O europeu, quando mergulhado na atmosfera serena da
civilização cristã, entende o lazer como alegria temperante que restaura as
forças para o trabalho produtivo. É o grande segredo da recreação saudável:
repousa e restaura. As canções e danças populares de várias nações do Velho
Continente expressam tal ambiente, em parte hoje recriado por algumas
apresentações dos musicais de André Rieu. A propósito, a palavra alemã Erholung exprime a ligação entre
recreação e esforço intenso. Erholung
significa recreio, recreação, repouso, descanso. Significa ainda recuperação,
restabelecimento, convalescença, relançamento. Afastado daí está o Carnaval,
com suas sequelas de abatimento e esgotamento; e vamos aqui deixar de lado a
corrupção moral.
Enveredo uma vez mais pelo politicamente incorreto, só
que por outra trilha, desenterrando no caminho tesouros escondidos. Se este
artigo puder ser comparado a uma moeda, falei da cara. Trato a partir de agora
da coroa, o outro lado. O Carnaval brasileiro passa longe da luta de classes.
Existem, artificiais, aqui e ali manifestações de esquerdismo radicalizado, nada
representativas do clima geral. Paira no ar cordialidade real, um desejo de
ajudar, alimentado por aspiração de convívio harmonioso, em que uma pessoa compreenda
e estimule o que na outra exista de melhor. “Cidade maravilhosa, coração do meu
Brasil, terra que a todos seduz” é uma cidade ideal, imaginada com delícias por
gente que vive áspera realidade quotidiana. A pobre mocinha desdentada da
favela não apenas visualiza uma cidade maravilhosa, quer nela se vestir de princesa,
de heroína, para partilhar fugazmente no sonho um mundo de convívio perfeito,
trato elevado e alta cultura. Aqui está aspecto positivo pouco ventilado.
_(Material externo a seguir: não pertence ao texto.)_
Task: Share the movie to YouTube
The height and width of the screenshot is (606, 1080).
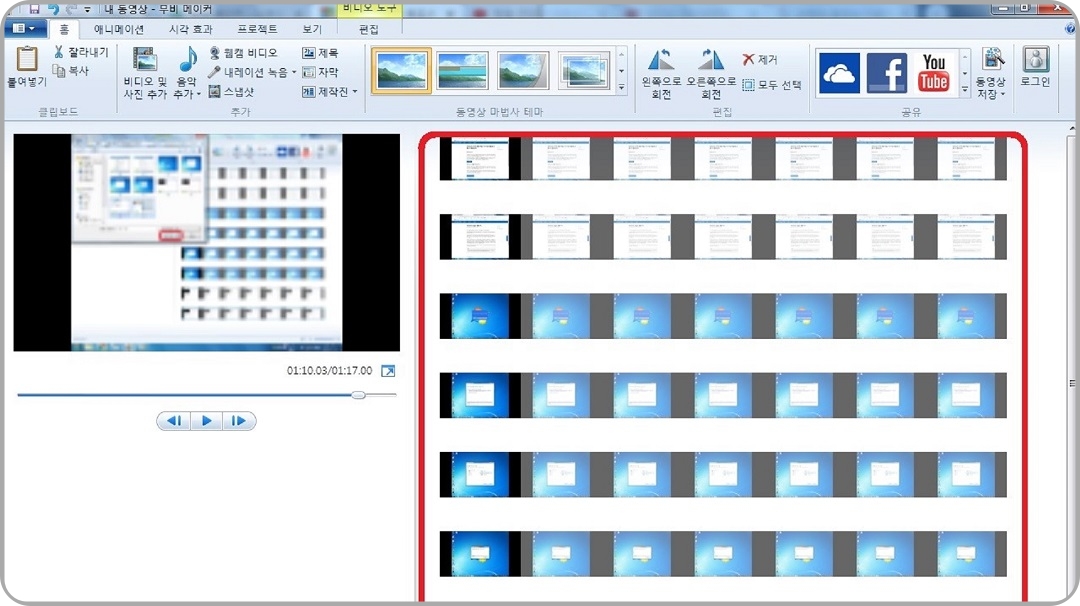Action: click(x=934, y=72)
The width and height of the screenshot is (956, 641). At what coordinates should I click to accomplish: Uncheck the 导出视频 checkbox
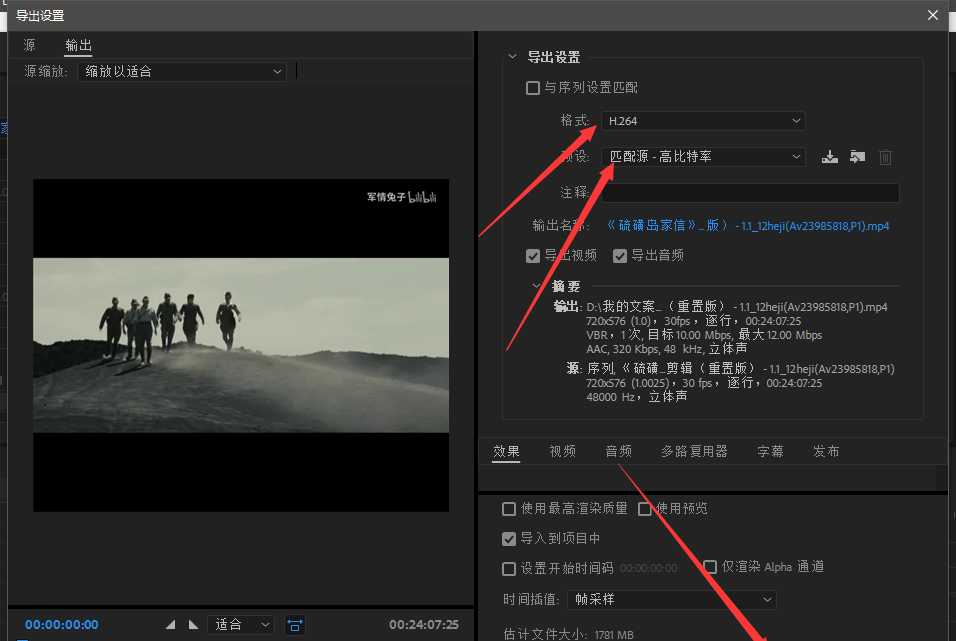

Lembrei atrás, o Carnaval mais piora que ajuda nosso
bom nome. Para equilibrar o quadro, recordo fato que atrai, a justo título,
admiração no Exterior. Fernand Braudel (1902-1985), francês, que para muitos da
área reinventou a História, analisando o fenômeno humano globalmente, viveu
como professor em São Paulo entre 1935 e 1937. Dizia: “Foi no Brasil que me
tornei inteligente. O espetáculo que tive diante dos olhos era um tal
espetáculo de história, um tal espetáculo de gentileza social que eu compreendi
a vida de outra maneira. Os mais belos anos de minha vida passei no Brasil”. Perguntavam-lhe
o que quis dizer com o “me tornei inteligente”? Deu várias respostas: “Fiquei
menos banal, eu me tornei o que sou hoje. [Sem minha estadia lá] não teria feito
sobre o Mediterrâneo um livro diferente dos outros já escritos”. Às vezes
respondia sorrindo: “Talvez seja porque lá eu aprendi a ser feliz”. Na prática,
notou admirado em muitos com quem tratava um olhar de enorme compreensão, fruto
de uma mentalidade. Braudel o entendeu, a partir daí mudou sua noção da vida, foi
instrumento para viver melhor e alcançar a celebridade intelectual. O
espetáculo de gentileza social que transformou Braudel tem relação com a
aspiração da pobre mocinha desdentada da favela que sonha um dia desfilar como
princesa. São valores ricos, formativos, geradores de cultura e lazer, diante
deles não caminhemos desatentos; imitemos aqui Fernand Braudel, por tantos letrados
tido como o maior historiador e pensador social do século XX.